SUPPLIED MATERIAL ->

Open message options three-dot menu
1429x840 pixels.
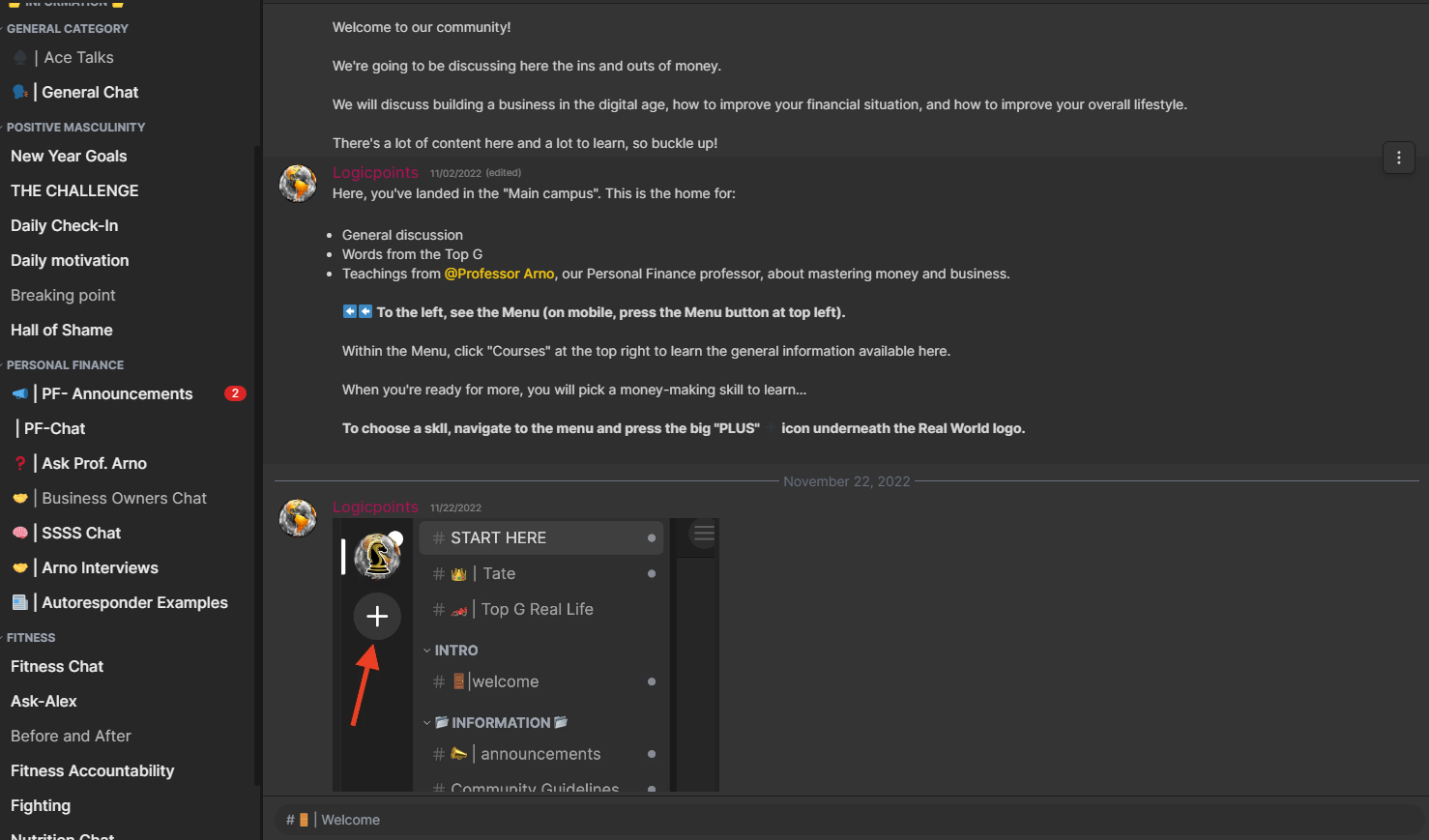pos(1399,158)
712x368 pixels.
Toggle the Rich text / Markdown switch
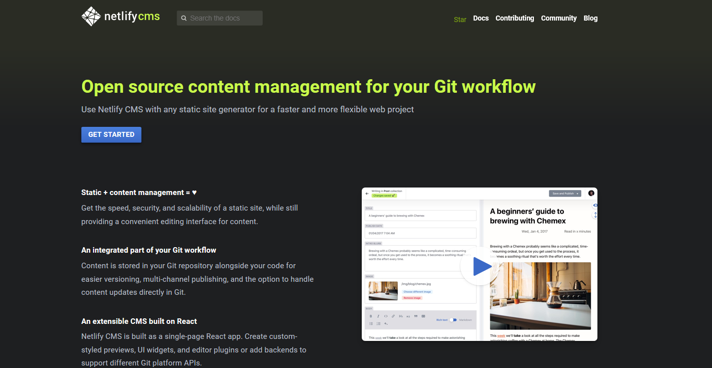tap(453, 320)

DIRECTIONS -> Make a word-for-word copy of the records above, excluding all pictures.

EXERCISE OUTPUT ->
Open message options three-dot menu
1429x840 pixels.
pos(1399,158)
712x368 pixels.
Toggle the Rich text / Markdown switch
tap(453, 320)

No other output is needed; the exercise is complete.